(Stored items)
====

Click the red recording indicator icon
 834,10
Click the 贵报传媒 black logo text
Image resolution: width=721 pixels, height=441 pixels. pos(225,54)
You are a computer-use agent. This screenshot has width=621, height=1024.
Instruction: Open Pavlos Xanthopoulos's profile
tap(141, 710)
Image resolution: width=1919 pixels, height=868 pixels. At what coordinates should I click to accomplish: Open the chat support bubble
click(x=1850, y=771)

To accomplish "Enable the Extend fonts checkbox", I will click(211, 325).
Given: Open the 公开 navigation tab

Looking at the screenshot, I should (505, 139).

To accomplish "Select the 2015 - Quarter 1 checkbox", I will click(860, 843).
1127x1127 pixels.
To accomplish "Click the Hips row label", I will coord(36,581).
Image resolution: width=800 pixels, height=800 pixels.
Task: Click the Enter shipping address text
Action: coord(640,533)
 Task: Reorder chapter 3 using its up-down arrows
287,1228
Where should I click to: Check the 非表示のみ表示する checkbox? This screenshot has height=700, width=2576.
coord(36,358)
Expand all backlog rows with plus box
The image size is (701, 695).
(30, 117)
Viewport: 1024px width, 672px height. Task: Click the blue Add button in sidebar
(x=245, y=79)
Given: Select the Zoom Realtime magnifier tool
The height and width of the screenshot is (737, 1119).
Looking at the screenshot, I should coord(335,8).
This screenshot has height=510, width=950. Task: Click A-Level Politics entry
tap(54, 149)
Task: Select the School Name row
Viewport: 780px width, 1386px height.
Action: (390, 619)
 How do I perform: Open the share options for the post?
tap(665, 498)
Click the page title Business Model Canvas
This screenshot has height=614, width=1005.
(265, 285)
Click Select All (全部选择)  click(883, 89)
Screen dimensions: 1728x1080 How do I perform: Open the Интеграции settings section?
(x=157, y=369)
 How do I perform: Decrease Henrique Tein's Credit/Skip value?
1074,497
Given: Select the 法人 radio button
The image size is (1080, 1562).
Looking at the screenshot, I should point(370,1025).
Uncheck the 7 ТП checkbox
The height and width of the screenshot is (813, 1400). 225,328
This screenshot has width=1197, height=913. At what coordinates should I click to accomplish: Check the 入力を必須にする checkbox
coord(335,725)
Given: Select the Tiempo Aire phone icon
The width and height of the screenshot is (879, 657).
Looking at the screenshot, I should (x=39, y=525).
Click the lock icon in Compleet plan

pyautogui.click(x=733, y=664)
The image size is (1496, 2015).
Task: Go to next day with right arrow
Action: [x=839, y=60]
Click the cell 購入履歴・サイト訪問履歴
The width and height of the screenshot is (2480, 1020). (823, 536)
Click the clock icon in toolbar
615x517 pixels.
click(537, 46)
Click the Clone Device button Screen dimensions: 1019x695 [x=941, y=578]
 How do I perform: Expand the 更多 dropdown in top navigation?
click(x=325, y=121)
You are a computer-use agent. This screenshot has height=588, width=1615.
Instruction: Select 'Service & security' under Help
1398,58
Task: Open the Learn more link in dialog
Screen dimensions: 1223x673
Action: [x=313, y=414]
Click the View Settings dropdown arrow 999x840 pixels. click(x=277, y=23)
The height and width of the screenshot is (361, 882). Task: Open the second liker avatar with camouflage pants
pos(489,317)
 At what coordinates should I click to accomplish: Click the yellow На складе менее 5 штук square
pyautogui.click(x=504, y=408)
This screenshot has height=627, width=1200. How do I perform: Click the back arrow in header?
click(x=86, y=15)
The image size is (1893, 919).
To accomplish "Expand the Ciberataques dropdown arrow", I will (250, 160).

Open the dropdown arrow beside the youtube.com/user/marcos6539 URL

====

Check each line of the entries, and copy the ones that contain "agent".

You are a computer-use agent. This screenshot has width=621, height=1024.
You are a computer-use agent. This screenshot has height=588, width=1615.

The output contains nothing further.